A team of engineers and clinicians has, for the first time, tested the performance of drug-delivering micro-motors inside a living creature.
An artificial micro-motor made from polymers coated in zinc, and carrying gold nanoparticles, was developed by the team and tested inside a mouse with encouraging results, which were described in the journal ACS Nano.
"Most previously reported self-propelled motors rely on non-biocompatible chemical fuels such as hydrogen peroxide," lead author Wei Gao from the University of California, Berkeley told New Scientist. Importantly, their micro-motor is self-propelled using stomach acid.
"We demonstrated that the acid-driven propulsion in the stomach effectively enhances the binding and retention of the motor, as well as the cargo payload [drugs] on the stomach wall," the team wrote.
They say the work could "significantly advance" the emerging field of micromotors, and "open the door to in vivo evaluation and clinical applications of these synthetic motors."
The development of small-scale synthetic motors, or nano-robots, as some people have referred to them, has advanced significantly over the past decade. It is expected that these tiny motors will improve drug delivery and disease diagnosis, and possibly enable nano-surgery.
Various types of synthetic motors, using different propulsion mechanisms, have previously been made to operate inside biological fluids. But the University of California researchers say the performance of these motors has only ever been tested outside of the body.

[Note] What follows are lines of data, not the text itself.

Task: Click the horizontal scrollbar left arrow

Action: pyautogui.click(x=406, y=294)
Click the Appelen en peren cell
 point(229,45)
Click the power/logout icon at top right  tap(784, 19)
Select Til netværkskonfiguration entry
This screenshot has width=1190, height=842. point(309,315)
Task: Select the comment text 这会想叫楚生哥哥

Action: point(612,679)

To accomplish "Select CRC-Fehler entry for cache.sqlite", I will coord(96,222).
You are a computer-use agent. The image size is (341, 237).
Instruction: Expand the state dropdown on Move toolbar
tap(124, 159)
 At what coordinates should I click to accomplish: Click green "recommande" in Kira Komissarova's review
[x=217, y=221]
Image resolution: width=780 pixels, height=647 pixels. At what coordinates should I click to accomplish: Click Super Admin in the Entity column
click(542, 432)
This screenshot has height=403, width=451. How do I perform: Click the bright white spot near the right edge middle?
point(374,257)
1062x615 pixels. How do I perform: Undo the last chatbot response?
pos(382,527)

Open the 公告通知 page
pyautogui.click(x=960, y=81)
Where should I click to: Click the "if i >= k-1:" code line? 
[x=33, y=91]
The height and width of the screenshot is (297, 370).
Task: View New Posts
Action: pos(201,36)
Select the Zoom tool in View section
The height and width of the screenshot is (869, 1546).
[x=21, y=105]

The believe their zinc-based motors hold "great promise" for use inside the body - particularly for gastric drug delivery - due to several important features. In addition to being self-propelled by stomach acid, they can be loaded up with relatively large payloads of drugs, which they can auonomously release, and when their job is done they simply self-destruct, dissolving in the gastric acid and leaving nothing toxic behind.
The motors are polymer tubes - about 20 micrometres long, or about the width of a human hair - lined with zinc. Inside the stomach, the zinc reacts with gastric acid producing hydrogen bubbles, which propels the motors into the organ's tissue.
The team applied its zinc-based motor to the stomach of living mice via something called gavage administration, which means they essentially force-fed them through tubes. In order to test the importance of their motor's propulsion, they administered a control to another set of mice - a similarly constructed micro-motor unable to move in the stomach.
They ensured the mice had fasted overnight, to avoid any unwanted influence of food on the mobility, or performance of their motor.
Two hours after the motors were ingested, the mice were killed and the inside of their stomachs were examined. The zinc-based motors were far more effective at penetrating and staying put inside the thin layer of mucus protecting the stomach tissue.
The researchers suggest this is because the tube-shaped motors are actively propelled, almost like small missiles, and therefore they are more likely to get trapped in the stomach lining - which is the end goal.
The researchers also tested the release of a "cargo" - in this case, gold nanoparticles, which are commonly used as imaging agents and drug carriers.
They said the gold nanoparticle-loaded motors did not affect the propulsion ability. They also found that when loaded onto their zinc-based motor, the retention of gold nanoparticles in the stomach tissue was three times greater than when it was administered orally.
Bradley Nelson at the Swiss Federal Institute of Technology in Zurich told New Scientist that more evidence was needed to prove the design was responsible for the higher retention of gold nanoparticles.
"From the description of the experiments performed, the micromotors move randomly and some appear to diffuse more rapidly into the mucosal lining," he said. "The mechanism of enhanced diffusion is not yet clear."
But other have applauded the achievement. "This is really a first-of-a-kind study and a very important one in the micromotors field," Chemist Tom Mallouk at Pennsylvania State University in the US told New Scientist. "Importantly, it shows that micromotors can be more effective for the delivery of nanoparticles than passive carriers."